Items from a dataset
§
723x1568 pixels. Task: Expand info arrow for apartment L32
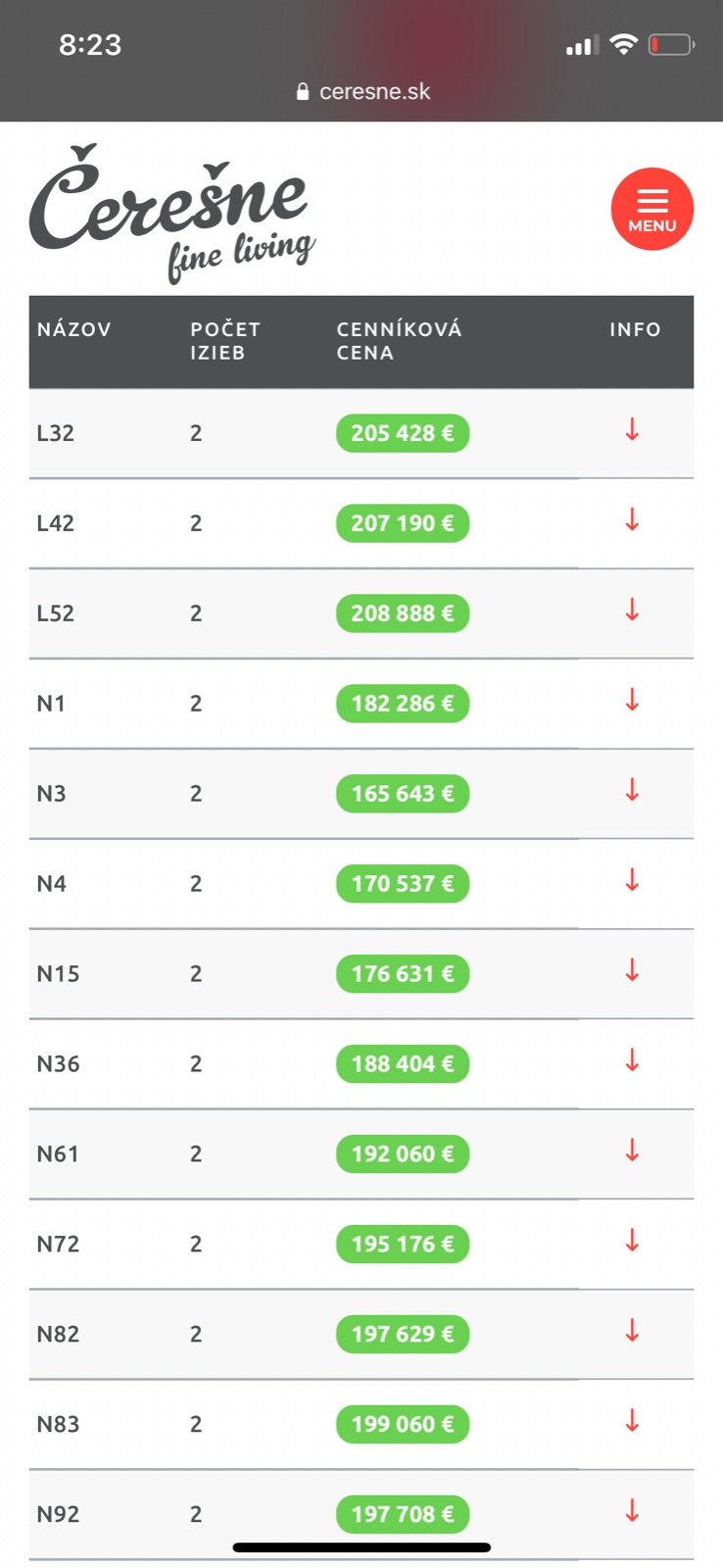(632, 430)
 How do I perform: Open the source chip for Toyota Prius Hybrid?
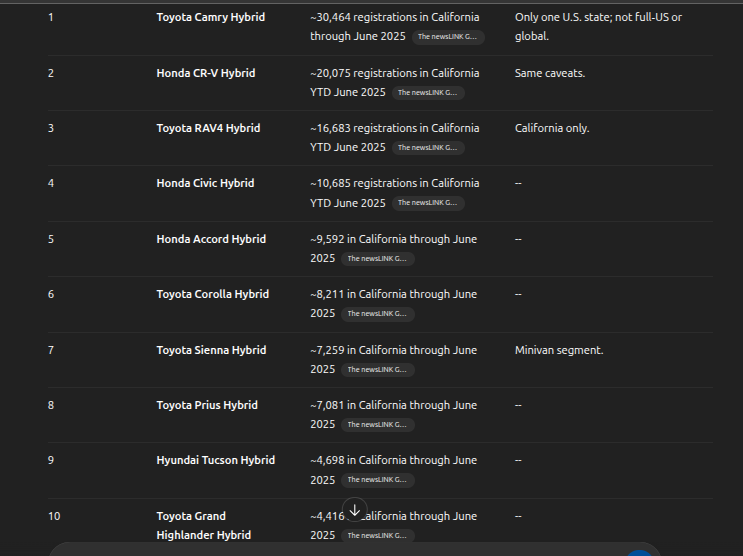(378, 425)
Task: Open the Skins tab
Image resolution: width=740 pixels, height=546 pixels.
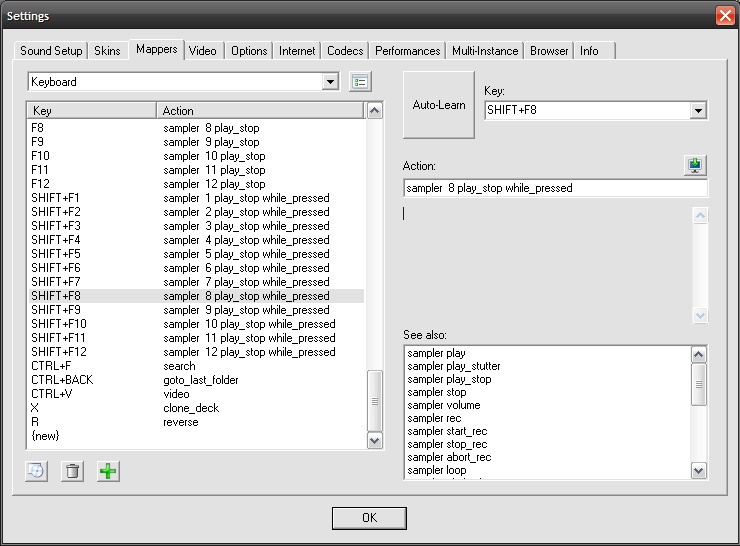Action: click(107, 51)
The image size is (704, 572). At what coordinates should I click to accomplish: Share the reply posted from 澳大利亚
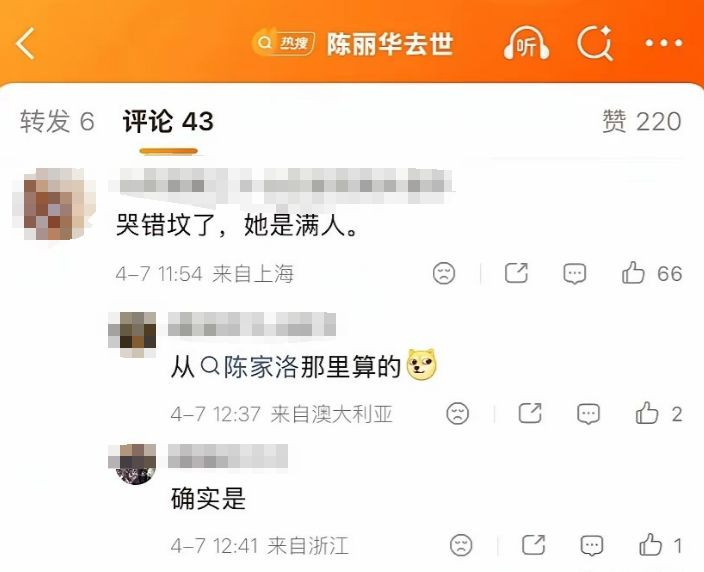(530, 413)
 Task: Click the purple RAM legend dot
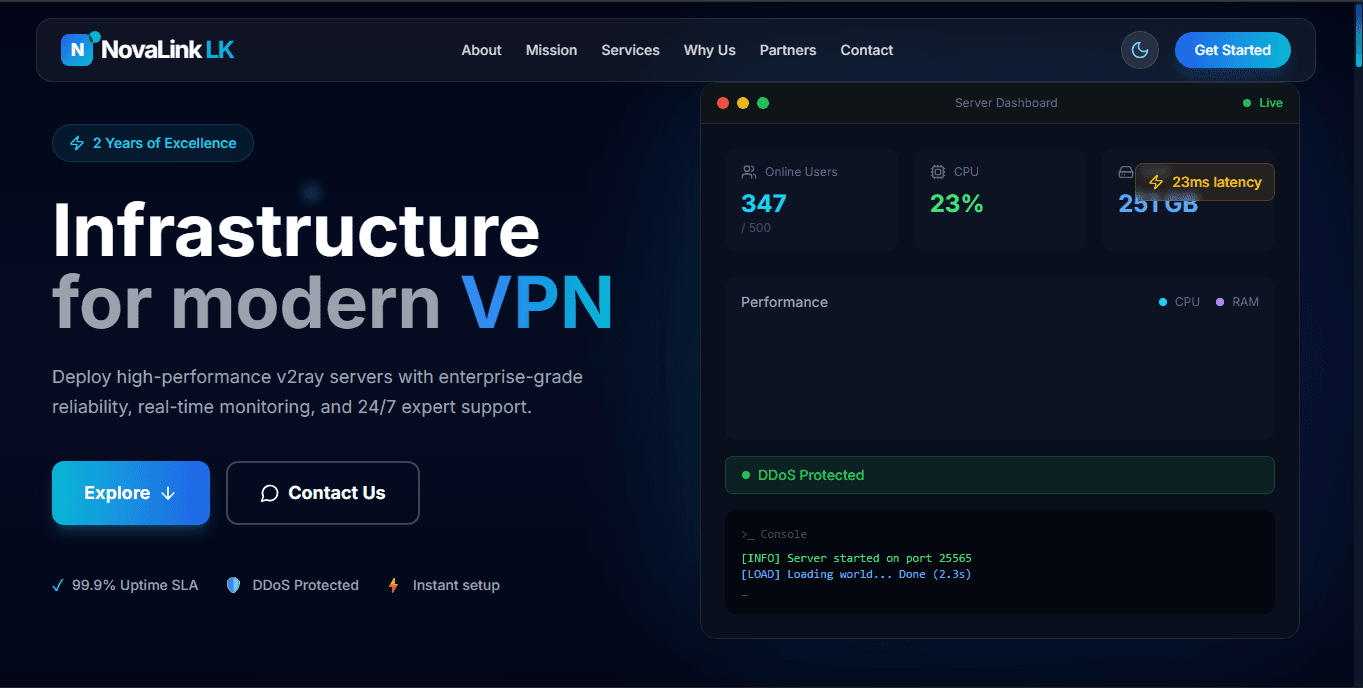click(x=1219, y=302)
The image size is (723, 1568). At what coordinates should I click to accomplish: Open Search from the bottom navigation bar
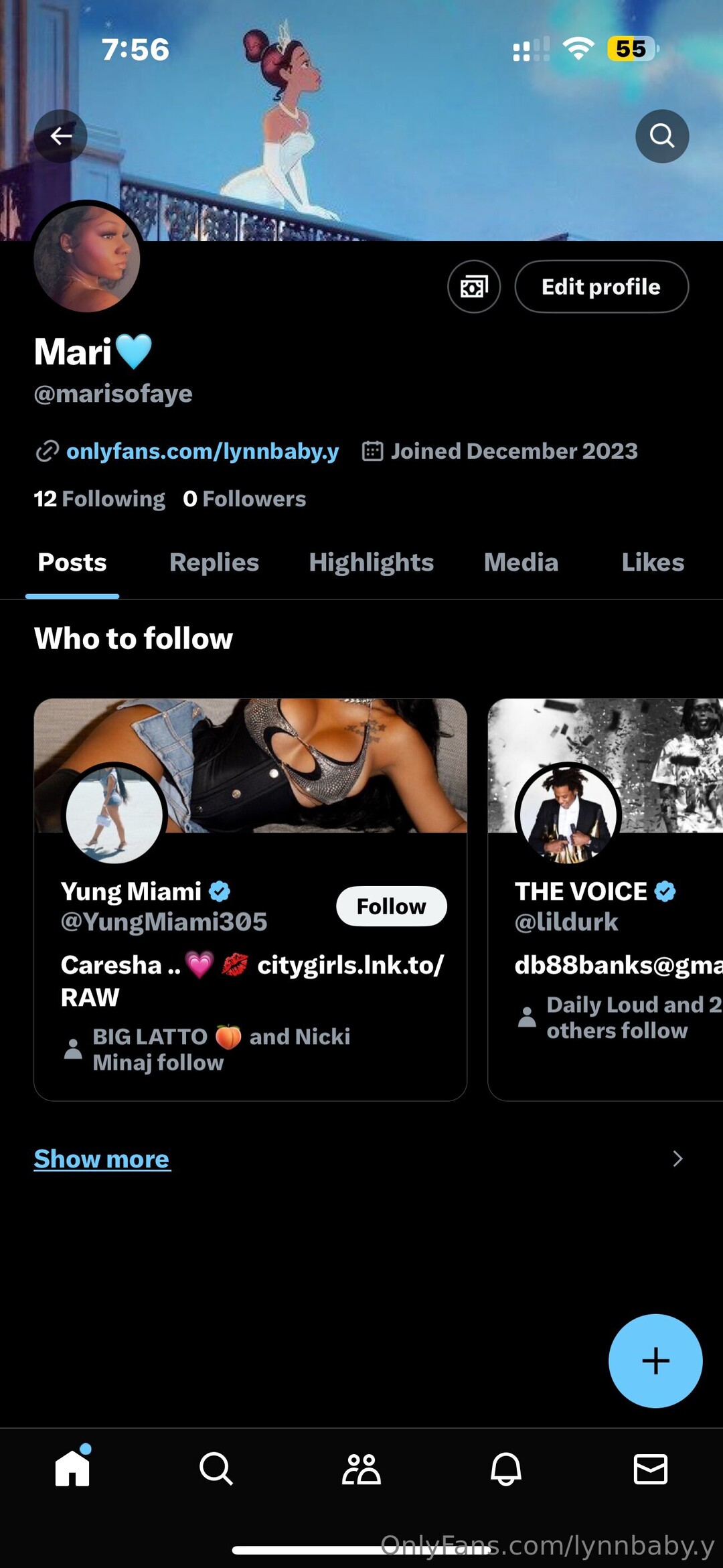click(x=216, y=1468)
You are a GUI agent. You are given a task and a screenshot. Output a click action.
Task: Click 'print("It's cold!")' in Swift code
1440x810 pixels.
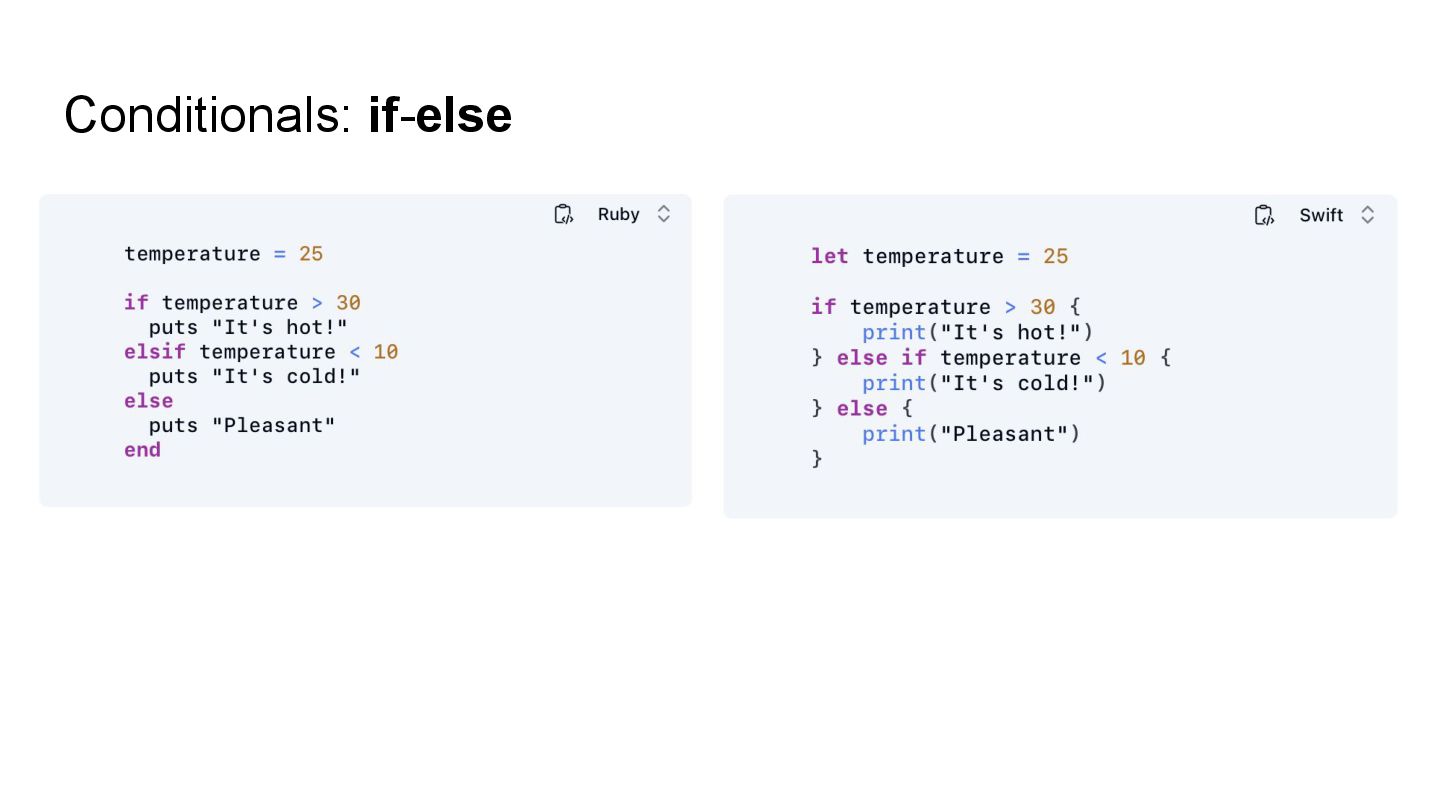(984, 383)
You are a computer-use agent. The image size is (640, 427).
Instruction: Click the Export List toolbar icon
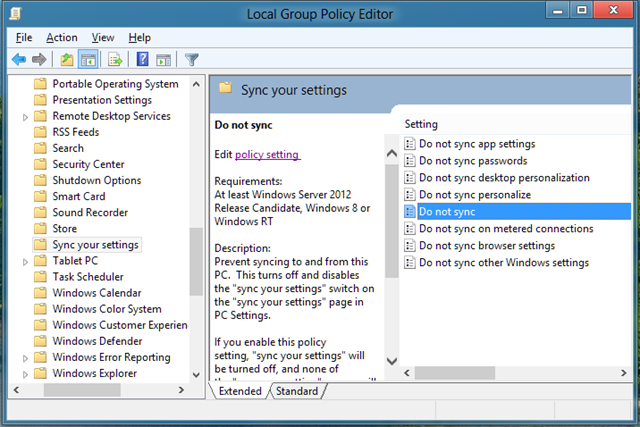115,60
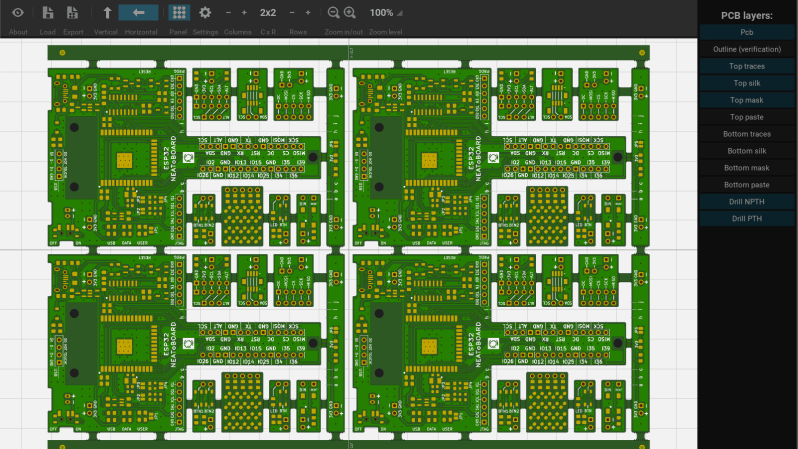Enable the Top paste layer
This screenshot has width=798, height=449.
click(747, 117)
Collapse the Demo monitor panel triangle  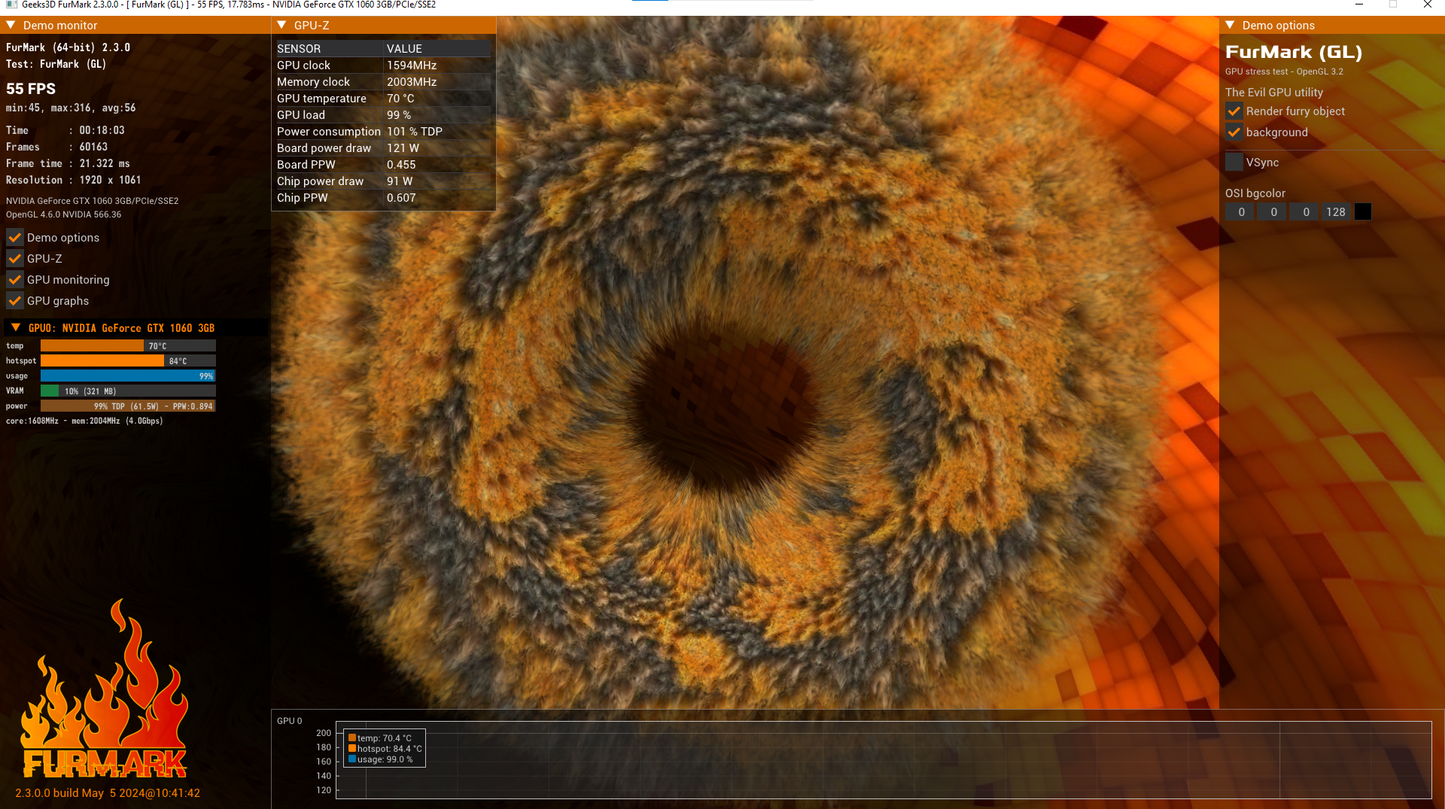(11, 25)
§
_DIRECTIONS_. Find out how many lines in the entries above hold "agent", then reply with that figure and nothing else.

_ANSWER AREA_. 2